We made this decision because we think the most common measures of goodness of fit are generally too limited for use in the context of complex models and can actually be incredibly misleading.
So what are these measures of goodness of fit that are problematic?
- Any in-sample goodness of fit measure that doesn’t include uncertainty like
- R-squared
- MAPE (mean average predicted error)
- MAE (mean absolute error)
- Any measure of “statistical significance”
- Measures of statistical significance assume that the model is correct so aren’t useful for evaluating whether a model is good or not
The most important thing to know about these measures of goodness of fit is that they cannot differentiate between a good model and a bad model when it comes to understanding causal relationships.

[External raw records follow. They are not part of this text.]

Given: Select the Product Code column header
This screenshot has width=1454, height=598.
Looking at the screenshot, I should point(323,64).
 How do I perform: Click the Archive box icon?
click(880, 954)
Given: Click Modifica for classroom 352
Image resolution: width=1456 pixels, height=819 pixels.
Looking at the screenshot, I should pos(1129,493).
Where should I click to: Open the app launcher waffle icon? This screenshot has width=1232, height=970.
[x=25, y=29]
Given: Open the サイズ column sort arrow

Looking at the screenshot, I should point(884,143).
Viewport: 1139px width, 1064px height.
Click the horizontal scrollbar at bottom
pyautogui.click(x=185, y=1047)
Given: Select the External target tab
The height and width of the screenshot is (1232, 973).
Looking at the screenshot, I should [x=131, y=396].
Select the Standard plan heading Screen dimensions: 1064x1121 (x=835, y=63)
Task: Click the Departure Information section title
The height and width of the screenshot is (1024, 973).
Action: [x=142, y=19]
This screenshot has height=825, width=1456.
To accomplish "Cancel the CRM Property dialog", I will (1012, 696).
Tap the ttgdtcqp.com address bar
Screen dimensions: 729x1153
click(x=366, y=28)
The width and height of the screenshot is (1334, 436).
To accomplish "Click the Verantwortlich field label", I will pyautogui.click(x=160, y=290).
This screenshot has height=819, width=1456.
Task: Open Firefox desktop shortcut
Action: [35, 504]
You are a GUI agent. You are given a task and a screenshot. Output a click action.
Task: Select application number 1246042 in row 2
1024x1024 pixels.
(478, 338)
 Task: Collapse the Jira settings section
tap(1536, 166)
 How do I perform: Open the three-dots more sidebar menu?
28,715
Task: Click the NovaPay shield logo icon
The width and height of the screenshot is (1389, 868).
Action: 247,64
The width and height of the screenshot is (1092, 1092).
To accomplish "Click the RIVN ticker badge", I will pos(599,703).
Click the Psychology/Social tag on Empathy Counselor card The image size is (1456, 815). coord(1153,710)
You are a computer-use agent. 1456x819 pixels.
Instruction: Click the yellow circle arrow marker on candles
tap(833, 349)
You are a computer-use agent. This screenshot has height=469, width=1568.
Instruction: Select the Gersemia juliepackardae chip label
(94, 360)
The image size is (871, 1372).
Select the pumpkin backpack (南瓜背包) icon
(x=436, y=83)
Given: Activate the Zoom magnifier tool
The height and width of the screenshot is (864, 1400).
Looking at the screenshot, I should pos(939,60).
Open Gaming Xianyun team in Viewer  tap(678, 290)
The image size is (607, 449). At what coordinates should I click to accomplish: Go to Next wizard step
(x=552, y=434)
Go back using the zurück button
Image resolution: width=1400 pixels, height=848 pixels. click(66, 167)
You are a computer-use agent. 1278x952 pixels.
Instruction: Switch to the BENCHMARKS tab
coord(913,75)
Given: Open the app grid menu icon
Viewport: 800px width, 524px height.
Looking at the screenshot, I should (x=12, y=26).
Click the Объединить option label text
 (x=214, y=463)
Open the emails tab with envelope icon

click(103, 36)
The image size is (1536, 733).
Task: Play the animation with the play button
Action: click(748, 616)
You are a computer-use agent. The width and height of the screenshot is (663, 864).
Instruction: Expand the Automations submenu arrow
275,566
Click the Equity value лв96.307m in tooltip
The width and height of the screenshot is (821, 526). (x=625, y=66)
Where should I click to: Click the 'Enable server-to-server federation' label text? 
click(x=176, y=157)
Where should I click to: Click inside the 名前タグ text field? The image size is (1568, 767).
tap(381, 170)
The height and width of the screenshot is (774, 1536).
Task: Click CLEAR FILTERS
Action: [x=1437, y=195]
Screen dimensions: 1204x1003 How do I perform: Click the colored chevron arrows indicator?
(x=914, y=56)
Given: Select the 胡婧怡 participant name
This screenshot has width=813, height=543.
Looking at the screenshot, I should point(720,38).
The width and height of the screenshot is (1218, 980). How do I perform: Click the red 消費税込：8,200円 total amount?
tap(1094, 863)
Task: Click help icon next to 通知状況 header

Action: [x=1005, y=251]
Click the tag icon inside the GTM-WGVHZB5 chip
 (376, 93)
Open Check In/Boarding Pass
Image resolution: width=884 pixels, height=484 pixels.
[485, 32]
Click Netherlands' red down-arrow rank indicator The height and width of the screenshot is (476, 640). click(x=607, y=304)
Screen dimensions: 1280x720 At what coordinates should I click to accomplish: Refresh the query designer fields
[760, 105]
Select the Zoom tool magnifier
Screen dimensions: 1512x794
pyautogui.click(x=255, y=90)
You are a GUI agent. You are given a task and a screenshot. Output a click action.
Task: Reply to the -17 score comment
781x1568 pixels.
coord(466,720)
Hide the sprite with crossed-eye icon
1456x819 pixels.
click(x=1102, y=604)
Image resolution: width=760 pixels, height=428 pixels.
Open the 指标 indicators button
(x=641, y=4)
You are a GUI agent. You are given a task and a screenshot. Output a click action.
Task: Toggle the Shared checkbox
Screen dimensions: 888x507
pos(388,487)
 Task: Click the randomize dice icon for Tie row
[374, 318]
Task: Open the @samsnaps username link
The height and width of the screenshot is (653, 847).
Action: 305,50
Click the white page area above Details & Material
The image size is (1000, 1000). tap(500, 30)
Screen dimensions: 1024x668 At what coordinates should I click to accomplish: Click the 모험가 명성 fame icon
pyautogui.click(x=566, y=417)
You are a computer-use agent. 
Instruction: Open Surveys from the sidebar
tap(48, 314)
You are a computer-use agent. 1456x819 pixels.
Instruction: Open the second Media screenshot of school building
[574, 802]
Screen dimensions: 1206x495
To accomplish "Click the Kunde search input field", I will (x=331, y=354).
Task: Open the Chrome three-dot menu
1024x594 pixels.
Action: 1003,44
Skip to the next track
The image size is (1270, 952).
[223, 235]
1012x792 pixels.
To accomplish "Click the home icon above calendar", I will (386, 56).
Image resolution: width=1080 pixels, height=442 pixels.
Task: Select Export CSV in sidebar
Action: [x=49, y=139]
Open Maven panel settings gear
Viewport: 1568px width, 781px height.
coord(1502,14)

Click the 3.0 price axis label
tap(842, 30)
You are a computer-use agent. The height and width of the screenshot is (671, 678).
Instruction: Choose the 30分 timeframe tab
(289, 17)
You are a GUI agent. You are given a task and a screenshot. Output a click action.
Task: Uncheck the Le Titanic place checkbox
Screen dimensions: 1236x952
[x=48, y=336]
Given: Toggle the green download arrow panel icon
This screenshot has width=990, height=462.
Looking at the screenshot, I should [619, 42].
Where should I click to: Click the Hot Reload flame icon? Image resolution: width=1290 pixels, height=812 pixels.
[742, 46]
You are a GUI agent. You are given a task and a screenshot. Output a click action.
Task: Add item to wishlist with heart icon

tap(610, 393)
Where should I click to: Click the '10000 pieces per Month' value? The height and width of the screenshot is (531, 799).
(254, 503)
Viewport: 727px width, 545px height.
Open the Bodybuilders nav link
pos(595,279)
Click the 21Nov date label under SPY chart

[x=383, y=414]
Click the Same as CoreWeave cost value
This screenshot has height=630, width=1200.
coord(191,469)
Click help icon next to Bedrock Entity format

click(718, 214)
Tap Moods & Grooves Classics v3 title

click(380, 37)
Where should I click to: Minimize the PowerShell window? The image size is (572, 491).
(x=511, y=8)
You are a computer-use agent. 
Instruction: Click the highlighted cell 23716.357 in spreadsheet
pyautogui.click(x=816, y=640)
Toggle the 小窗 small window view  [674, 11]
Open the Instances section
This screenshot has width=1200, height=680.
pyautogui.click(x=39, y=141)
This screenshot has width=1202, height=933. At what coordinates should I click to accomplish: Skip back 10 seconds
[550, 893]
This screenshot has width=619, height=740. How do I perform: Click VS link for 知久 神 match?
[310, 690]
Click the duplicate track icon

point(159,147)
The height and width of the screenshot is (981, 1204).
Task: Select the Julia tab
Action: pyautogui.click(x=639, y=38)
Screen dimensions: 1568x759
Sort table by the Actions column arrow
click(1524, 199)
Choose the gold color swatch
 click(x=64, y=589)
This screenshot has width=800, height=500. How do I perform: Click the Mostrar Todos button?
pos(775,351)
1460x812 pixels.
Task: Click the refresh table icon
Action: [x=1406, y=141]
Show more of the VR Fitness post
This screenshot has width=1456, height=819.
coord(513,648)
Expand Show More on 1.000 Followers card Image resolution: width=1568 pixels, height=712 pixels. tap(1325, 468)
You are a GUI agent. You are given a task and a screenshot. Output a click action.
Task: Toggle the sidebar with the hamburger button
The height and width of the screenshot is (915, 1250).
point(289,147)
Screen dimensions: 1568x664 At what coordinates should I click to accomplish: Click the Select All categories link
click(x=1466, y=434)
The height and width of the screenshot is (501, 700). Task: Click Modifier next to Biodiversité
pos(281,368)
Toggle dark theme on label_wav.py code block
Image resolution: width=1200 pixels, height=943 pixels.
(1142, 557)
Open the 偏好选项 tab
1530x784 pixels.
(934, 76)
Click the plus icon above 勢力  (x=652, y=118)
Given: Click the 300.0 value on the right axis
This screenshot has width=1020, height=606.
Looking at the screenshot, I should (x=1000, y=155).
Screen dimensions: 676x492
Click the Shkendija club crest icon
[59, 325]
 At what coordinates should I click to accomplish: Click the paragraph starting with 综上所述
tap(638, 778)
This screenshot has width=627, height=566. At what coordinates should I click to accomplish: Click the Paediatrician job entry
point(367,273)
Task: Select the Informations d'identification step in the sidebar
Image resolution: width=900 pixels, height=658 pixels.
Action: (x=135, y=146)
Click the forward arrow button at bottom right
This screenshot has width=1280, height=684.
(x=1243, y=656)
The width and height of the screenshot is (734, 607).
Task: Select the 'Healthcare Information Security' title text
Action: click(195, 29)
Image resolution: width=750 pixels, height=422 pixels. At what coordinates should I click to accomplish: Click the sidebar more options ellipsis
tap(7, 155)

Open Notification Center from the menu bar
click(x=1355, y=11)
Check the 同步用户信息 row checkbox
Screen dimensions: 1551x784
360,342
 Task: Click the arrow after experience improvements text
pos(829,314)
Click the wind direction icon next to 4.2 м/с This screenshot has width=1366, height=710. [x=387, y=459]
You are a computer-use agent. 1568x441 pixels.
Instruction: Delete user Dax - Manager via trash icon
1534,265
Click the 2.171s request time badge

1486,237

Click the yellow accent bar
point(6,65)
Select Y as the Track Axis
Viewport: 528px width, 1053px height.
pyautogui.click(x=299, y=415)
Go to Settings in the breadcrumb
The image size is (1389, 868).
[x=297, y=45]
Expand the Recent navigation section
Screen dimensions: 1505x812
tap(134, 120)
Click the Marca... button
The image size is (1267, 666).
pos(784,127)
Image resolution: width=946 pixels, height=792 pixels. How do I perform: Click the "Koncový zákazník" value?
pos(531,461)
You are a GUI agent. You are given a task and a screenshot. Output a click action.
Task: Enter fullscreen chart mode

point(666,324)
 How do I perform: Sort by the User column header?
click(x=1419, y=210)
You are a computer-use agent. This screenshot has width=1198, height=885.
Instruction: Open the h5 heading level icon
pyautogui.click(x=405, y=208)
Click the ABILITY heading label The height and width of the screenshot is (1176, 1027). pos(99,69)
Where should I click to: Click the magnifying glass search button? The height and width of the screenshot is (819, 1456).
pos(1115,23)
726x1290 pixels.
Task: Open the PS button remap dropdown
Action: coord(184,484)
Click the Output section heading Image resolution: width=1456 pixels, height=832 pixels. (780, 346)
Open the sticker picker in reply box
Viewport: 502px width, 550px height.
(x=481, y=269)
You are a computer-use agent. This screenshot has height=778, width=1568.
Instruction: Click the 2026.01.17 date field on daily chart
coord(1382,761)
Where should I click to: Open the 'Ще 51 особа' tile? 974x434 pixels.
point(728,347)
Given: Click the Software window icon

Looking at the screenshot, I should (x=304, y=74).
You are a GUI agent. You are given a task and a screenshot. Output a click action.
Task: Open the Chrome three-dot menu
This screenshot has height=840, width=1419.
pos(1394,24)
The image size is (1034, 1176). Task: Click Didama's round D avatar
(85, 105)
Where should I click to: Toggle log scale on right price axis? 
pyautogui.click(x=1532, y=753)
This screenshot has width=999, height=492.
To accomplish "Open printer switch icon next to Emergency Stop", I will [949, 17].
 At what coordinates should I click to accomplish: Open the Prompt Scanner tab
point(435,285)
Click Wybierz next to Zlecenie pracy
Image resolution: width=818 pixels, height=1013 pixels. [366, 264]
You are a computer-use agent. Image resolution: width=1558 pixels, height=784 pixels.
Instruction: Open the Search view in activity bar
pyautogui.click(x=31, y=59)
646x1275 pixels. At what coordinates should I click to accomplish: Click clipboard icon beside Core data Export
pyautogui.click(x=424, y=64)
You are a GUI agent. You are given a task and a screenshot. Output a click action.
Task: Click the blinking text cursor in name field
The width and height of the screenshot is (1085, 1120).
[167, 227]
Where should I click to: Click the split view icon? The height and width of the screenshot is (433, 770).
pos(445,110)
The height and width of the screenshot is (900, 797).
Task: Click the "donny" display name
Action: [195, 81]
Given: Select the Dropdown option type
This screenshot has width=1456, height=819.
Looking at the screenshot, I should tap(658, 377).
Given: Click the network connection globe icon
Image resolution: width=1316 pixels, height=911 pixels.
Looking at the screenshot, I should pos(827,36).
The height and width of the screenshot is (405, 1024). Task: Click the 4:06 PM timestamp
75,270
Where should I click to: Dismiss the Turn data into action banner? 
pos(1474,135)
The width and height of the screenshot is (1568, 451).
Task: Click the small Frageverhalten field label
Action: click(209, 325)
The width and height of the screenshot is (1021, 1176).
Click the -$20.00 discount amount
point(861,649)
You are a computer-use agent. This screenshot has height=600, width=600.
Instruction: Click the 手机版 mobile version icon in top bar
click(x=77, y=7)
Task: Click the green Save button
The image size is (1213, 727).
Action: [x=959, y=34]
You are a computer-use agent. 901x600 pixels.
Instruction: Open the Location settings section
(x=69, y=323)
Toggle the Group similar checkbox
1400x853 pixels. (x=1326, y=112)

It is often the case that a “true” causal model will have worse performance in terms of goodness of fit so none of these measures can really tell us much about whether our model is good or not on their own.
What’s the problem with measures of in-sample fit?
In very complex models (like media mix models), we know that we can always fit the data very well. This is because we have lots of variables and lots of “free” parameters to fit the data, and so we know that we can always achieve a very high R-squared or a very low MAPE / MAE when looking at data that the model can see.
The real problem we need to be concerned about is over-fitting. That is, because we have a very complex model, over-fitting is more of a concern than under-fitting. Instead of looking at in-sample measures of fit we need to look at how well the model does at fitting data that the model hasn’t seen before: we need to look at out of sample fit. Out of sample fit, when structured correctly, can help us understand how well the model can fit to data it hasn’t seen before and that is a better measure of “model goodness” than looking at in-sample fit since in-sample fit is easy to improve while actually making the model worse.
What’s the problem with MAPE, MAE, and R-squared?
When it comes to making good statistical models, we care a lot about uncertainty. We want to evaluate how well our model forecasts taking into account the uncertainty of the forecast. We prefer forecasts where the actuals are within the uncertainty range of the forecasts, but we also prefer forecasts where the uncertainty range is narrower. In the ideal case we would be very certain in the forecast and that forecast would be accurate.
The problem with the most common measures of goodness of fit is that they don’t take into account uncertainty. They only look at the midpoint of the forecast and aren’t able to account for forecasts where maybe the midpoint misses but the uncertainty range includes the actual values.
So instead of using those metrics, we prefer to use the Continuous Ranked Probability Score (CRPS) to measure goodness of fit when accounting for uncertainty. This score reduces to the MAE when there is no uncertainty in the forecast.
What about statistical significance?
Measures of statistical significance assume that the model is correct and simply tell you about how likely or unlikely you are to observe the data you observed assuming the model is correct. This is obviously not a very useful measure in the context where we don’t know if the model is correct and we want metrics that can help us differentiate between different candidate models.